AI-Driven Temperature Inference
At PGSL, we're developing innovative methods to extract crucial information about basal properties of ice sheets from radar sounding data. This work contributes to improving our understanding of ice flow dynamics driven by basal slipperiness and enhancing the accuracy of sea-level rise predictions.
The Challenge of Basal Temperature
Understanding the temperature distribution at the ice-sheet base is critical for predicting ice flow. Warmer ice is more deformable, and the presence of water at the base can lead to faster sliding over the bedrock. However, directly measuring these basal temperatures across the vast expanse of Antarctica is nearly impossible. Our research aims to address this challenge by leveraging advanced radar techniques and artificial intelligence.
Our Approach
- Led by Ph.D. student Donglai Yang , our team is developing novel AI techniques to analyze radar sounding data and infer ice sheet properties:
- Radar Data Analysis:
- We use airborne radar sounding data collected by international polar programs to estimate ice temperatures at various depths. This involves analyzing how radar signals are attenuated (weakened) as they pass through the ice, which provides valuable clues about ice temperature and other properties.
- AI-Driven Temperature Inference:
- We're developing several AI methodologies that use principles from deep learning and statistical physics:
- Physics-Informed Neural Networks (PINN): These networks incorporate known physical laws into machine learning models. We use PINNs to capture the relationship between segmented attenuation rates and depth-varying ice temperature. This approach also allows us to incorporate different englacial temperature models into our analysis.
- Conditional Normalizing Flow (C-NF): This promising technique allows us to infer basal temperatures from radar-derived depth-averaged temperatures, producing probabilistic estimates of temperatures at the ice sheet base.

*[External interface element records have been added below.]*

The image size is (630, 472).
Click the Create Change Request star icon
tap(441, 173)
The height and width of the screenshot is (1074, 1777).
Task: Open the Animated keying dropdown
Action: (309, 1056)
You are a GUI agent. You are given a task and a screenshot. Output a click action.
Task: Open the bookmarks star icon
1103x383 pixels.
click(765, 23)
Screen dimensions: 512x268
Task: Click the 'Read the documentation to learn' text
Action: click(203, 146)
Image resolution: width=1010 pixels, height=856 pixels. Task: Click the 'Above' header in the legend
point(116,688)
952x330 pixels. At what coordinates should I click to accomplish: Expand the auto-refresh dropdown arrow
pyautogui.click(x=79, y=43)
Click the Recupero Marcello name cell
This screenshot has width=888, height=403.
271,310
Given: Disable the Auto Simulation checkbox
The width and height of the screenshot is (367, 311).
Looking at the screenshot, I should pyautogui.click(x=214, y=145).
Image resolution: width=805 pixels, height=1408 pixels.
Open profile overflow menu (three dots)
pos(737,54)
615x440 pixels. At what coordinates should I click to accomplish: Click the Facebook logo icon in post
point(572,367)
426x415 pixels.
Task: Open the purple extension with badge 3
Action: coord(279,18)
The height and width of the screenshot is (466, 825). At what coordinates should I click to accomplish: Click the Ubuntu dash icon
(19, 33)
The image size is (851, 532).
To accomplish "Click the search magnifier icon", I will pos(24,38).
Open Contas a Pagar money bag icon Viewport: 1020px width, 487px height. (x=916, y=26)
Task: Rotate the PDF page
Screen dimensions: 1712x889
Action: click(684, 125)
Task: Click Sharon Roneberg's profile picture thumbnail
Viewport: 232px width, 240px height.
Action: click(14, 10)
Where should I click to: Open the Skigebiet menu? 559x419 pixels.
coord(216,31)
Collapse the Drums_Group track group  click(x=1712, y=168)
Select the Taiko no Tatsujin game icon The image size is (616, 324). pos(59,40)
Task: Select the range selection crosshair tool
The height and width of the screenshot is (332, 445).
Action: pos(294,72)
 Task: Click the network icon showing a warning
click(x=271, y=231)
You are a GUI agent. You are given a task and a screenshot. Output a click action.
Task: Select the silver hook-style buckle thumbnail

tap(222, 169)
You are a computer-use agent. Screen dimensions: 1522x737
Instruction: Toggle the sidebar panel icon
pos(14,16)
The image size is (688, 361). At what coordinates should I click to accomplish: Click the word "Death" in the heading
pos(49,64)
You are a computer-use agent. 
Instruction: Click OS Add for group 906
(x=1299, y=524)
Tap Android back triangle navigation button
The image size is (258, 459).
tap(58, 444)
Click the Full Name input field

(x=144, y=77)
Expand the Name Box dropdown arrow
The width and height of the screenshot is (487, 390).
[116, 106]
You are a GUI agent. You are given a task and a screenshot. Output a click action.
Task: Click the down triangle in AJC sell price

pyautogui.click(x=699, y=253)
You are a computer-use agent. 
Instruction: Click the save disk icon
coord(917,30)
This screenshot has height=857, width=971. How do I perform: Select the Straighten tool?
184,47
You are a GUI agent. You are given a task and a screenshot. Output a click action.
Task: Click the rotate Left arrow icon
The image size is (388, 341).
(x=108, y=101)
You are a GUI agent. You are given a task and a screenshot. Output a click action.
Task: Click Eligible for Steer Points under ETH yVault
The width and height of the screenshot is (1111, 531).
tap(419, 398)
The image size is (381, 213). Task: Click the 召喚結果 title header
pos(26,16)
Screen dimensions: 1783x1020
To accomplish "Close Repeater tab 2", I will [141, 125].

We're working on using this approach to generate a comprehensive map of Antarctic basal temperatures.
Our ongoing work includes:
- to better account for complex ice properties such as crystal fabric and chemical composition.
- to include other ice sheet properties that influence flow, such as subglacial hydrology and basal roughness.
- to integrate our temperature estimates into large-scale ice flow simulations.
Integration with Ice Sheet Models
At PGSL, we are developing innovative approaches to integrate radar-derived observations into ice sheet models, aiming to enhance our ability to predict Antarctic ice sheet behavior and its contribution to sea-level rise. This important work is led by Dr. Eliza Dawson, a postdoctoral researcher in our lab.
Bridging the Gap Between Observations and Models
Understanding how ice sheets will respond to climate change is crucial for accurate sea-level rise projections. However, current ice sheet models are limited by uncertainties in subsurface conditions. At PGSL, we're working on methods to incorporate radar observations into numerical ice sheet models, with the goal of improving their accuracy and predictive power.
Our Approach
- Dr. Dawson's work focuses on integrating radar-derived subsurface observations into the Ice-sheet and Sea-level System Model (ISSM), a state-of-the-art ice flow model. This research involves three main components:
- Expanding Model Capabilities:
- We're collaborating with ISSM developers to enhance the model's inverse capabilities, including the thermomechanical solver. This allows us to assimilate radar-derived subsurface observations, constraining the model with real-world data throughout the ice column.
- Joint Inversion Techniques:
- We're implementing a novel joint inversion for basal friction and ice temperature using the new Automatic Differentiation (AD) feature in ISSM. This method has the potential to efficiently optimize complex functions without explicitly deriving the adjoint, which could be a significant advancement in ice sheet modeling.
- Radar Data Constraints:
- By incorporating radar-derived estimates of temperature throughout the ice sheet column, we're exploring a data-driven method to expand ISSM's inverse capabilities. This approach aims to better represent crucial factors like basal thermal state and ice rheology in our models.